Desta maneira a atenção evolui até que Studs já tem a professora em seus braços, sob o domínio do jazz.

Mas, quando a professora sente piedade & ternura & amor por aquele pobre solitário - e retoma sua cabeça até os lábios - é o presente purificado que surge via Mozart!

Paulie - um dos amigos de Studs - resolve abrir um cabaré: tem um cheque de cinco mil dólares. Levanta a cabeça em close e sorri, abertamente, dizendo que vai “levar uma grande vida”. Corte. Travelling lento sobre um caixão negro e - repousado nele - está Paulie, morto. E em volta a família chora, enquanto nas salas os outros bebem, falam, combinam, relembram a morte de Paulie atropelado por um caminhão.
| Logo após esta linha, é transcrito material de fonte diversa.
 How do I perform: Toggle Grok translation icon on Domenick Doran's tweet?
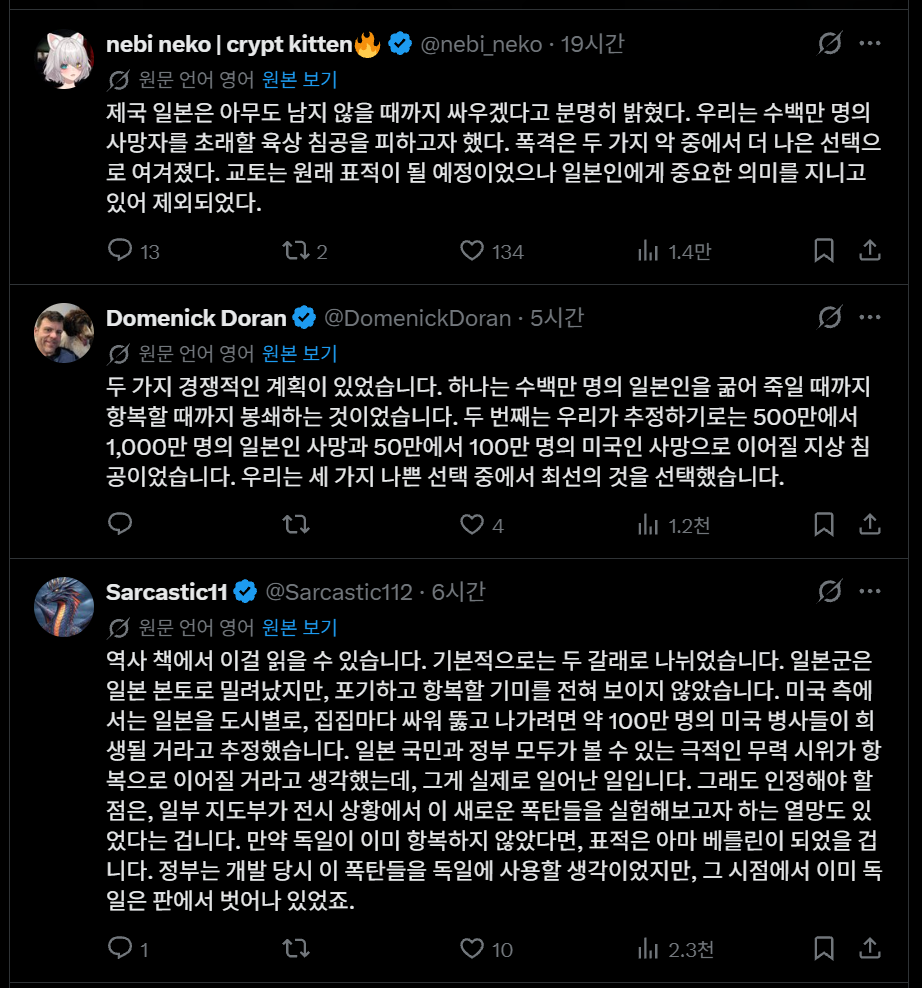pos(829,318)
Nesta seqüência, Irving Lerner “mata” o personagem num corte seco e discreto. A “visão” do velório é a mais excepcional apresentada pelo cinema. Foi quebrado aquele ritmo seco “para dar tristeza”. Aqui temos uma atmosfera viva, radiante, o próprio conteúdo de um velório: a família chora enquanto os convidados apenas “comparecem”.

Enquanto mise en scène, o modelo exemplar da revolução de Irving Lerner se traduz no momento em que Studs, descrente de que em Chicago, naquela hora, nada mais restava do que ser um gangster (e assim se afirmar, ser ALGUMA COISA) resolve se transformar. Está frente a frente a um cartaz onde se vê a cabeça de um “homem da lei seca, de boné”. Um plano geral: Studs diante do cartaz. Subitamente Studs assume posição de gangster em passo coreográfico. Quebra o boné de lado e, sob a música, já se transforma em “fora-da-lei”. Abdicando da montagem pela mise en scène, Irving Lerner consegue, funcional às necessidades expressionais do roteiro, atingir o clima interpretativo do fundamento literário. O filme é uma visão pessoal do cineasta. O filme é seu, sua personalidade, embora seu ponto inicial de criação seja o tema de Philip Yordan.

A confissão, uma máscara e as vozes fora de campo. Studs já pede perdão ao padre. Aqui, voltemos ao problema da “fala dramática no cinema”, diferente deste habitual diálogo literário. Embora seja sob uma nova concepção “literária”, o que indica uma evolução em Philip Yordan, estando - com este filme - próximo ao realismo poético de autores modernos como William Saroyan ou Carson McCullers.

Mas onde existe uma novíssima utilização do diálogo e imagem é na seqüência do bar, quando vemos em close (que dura cerca de três minutos) uma velha prostituta decadente. As vozes dos rapazes, fora de campo, comentam sua condição. Subitamente um promete “futuro, casa, casamento”. O close reage e toda uma vida de frustrações e esperanças ganha complexa realidade em segundos.

Eis como o diálogo - em dupla função - consegue ser fala dramática.

Nota:

1. Anna Lucasta (1959), de Arnold Laven, com roteiro de Philip Yordan.